트립신은 분자량이 약 24,000 Da인 단백질 분해효소의 하나로서. 췌장액 중에 함유되며 염기성 아미노산을 많이 함유하는 폴리펩타이드의 분해에 작용한다. 췌장에서 분비될 때는 불활성의 트립신 전구체인 트립시노겐이지만, 장의 엔터로키나아제 및 트립신 자체의 작용으로 인해 활성 트립신으로 전환되며, 단백질의 소화에 있어서 펩신과 함께 가장 중요한 효소이다. 위에서 펩신에 의하여 가수분해된 펩타이드는 소장에서 키모트립신과 트립신에 의하여 더 가수분해되어 작은 펩타이드 파편이 된다. 또 트립신은 펩타이드 사슬을 끊는 엔도펩디다아제의 하나로 특이성이 높고, 아르기닌 또는 라이신의 펩타이드의 카르복시기쪽을 가수분해한다고 알려져 있다.(Q. Zhu, R. Zhan, B. Liu, Macromol. Rapid. Commun. 31, 1060-1064, 2010; L. An, L. Liu, S. Wang, Biomacromolecules, 10, 454-457, 2009; J. H. Wosnick, C. M. Mello, T. M. Swager, J. Am. Chem. Soc. 127, 3400-3405, 2005; X. Gu, G. Yang, G. Zhang, D. Zhang, D. Zhu, ACS Appl. Mater. Interfaces, 3, 1175-1179, 2011)

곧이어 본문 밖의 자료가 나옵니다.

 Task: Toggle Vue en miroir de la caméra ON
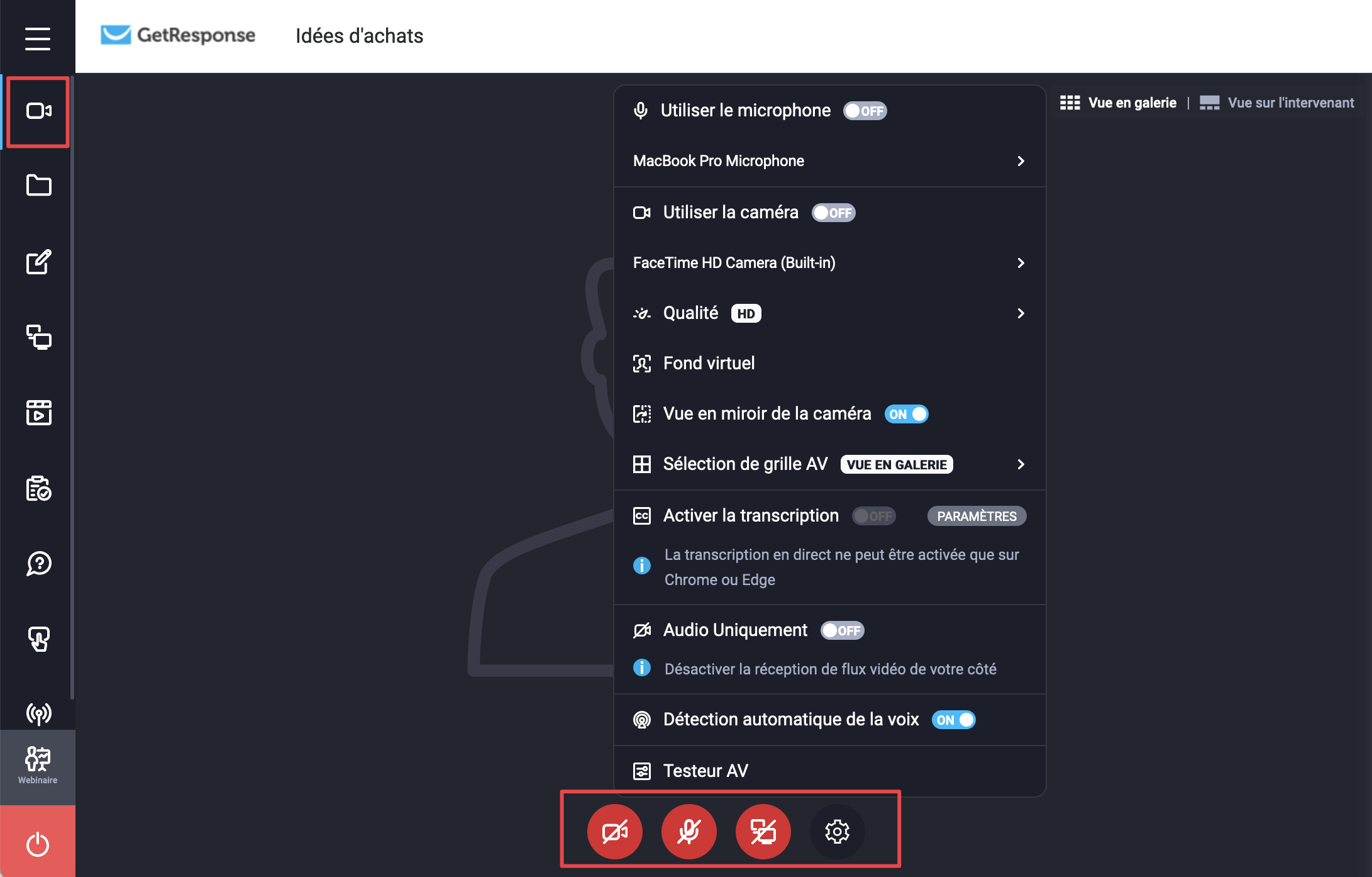(905, 414)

카텝신(cathepsin)은 리소솜에 국재하는 산성의 단백질가수분해효소의 총칭이다. 기질 특이성 등에 의한 알파벳 순서로 분류하고 있다. 이들은 최적 pH 저해제에 대한 반응성, 기질 특이성 및 분자량 등에 의해서 분류되고, 카텝신 A, B, C, D, H, L 등과 같이 알파벳을 붙인 명칭으로 불리고 있다. 카텝신 A는 현재 리소솜카복시펩타이드 A(lysosomal carboxypeptidase A)라고 부르며 펩티드 사슬의 C말단에서 순차 아미노산을 유리하는 작용을 갖는다. 카텝신 B는 종래 카텝신 B1이라고 불리고 있는 시스테인 분해효소(cysteine protease)이고, 펩타이드내부가수분해효소(endopeptidase, 펩타이드 사슬 내부의 펩타이드결합에 작용하여 이것을 단편화한다) 작용과 dipeptidylcarboxypeptidase(펩티드 사슬의 C말단에서 순차 dipeptide를 유리한다) 작용을 더불어 가지고 있다. 분자량은 약 25,000으로 최적 pH 5~6이다. 종래 카텝신 B2라고 불리던 것이 현재는 리소솜카복시펩타이드 B(lysosomal carboxypeptidase B)라고 불리고 있다. 카텝신 C는 dipeptidyaminopeptidase I이라고도 부르며 펩타이드 사슬의 N말단에서 다이펩타이드(dipeptide)를 순차 유리시킨다. 카텝신 D는 아스파트산(aspartic acid)으로 분류되는 펩타이드내부가수분해효소로, 분자량 30,000~40,000으로 변성 헤모글로빈을 최적 pH 3~4에서 가수분해한다. 카텝신 H는 펩타이드내부가수분해 작용과 아미노펩타이다제(펩티드 사슬의 N말단에서 순차 아미노산을 유리한다) 작용을 더불어 갖는 분자량 약 28,000의 시스테인 분해효소이다. 카텝신 L은 분자량 약 25,000의 시스테인 분해효소로 강력한 펩타이드내부가수분해 작용을 갖고 있다. 이들의 카텝신은 생체 내에서는 협동적으로 단백질의 대사에 기여하고 있다고 생각되고 있다.(T. Nomura, N. Katunuma, J. Med. Invest. 52, 19, 2005; T. Yamashima, NEUROLOGY 105, 123, 2013; S. Z. Raptis, S. D. Shapiro, P. M. Simmons, A. M. Cheng, C. T. Pham, Immunity 22, 679691, 2005; E. Im, A. Kazlauskas, Exp. Eye Res. 84, 383388, 2007)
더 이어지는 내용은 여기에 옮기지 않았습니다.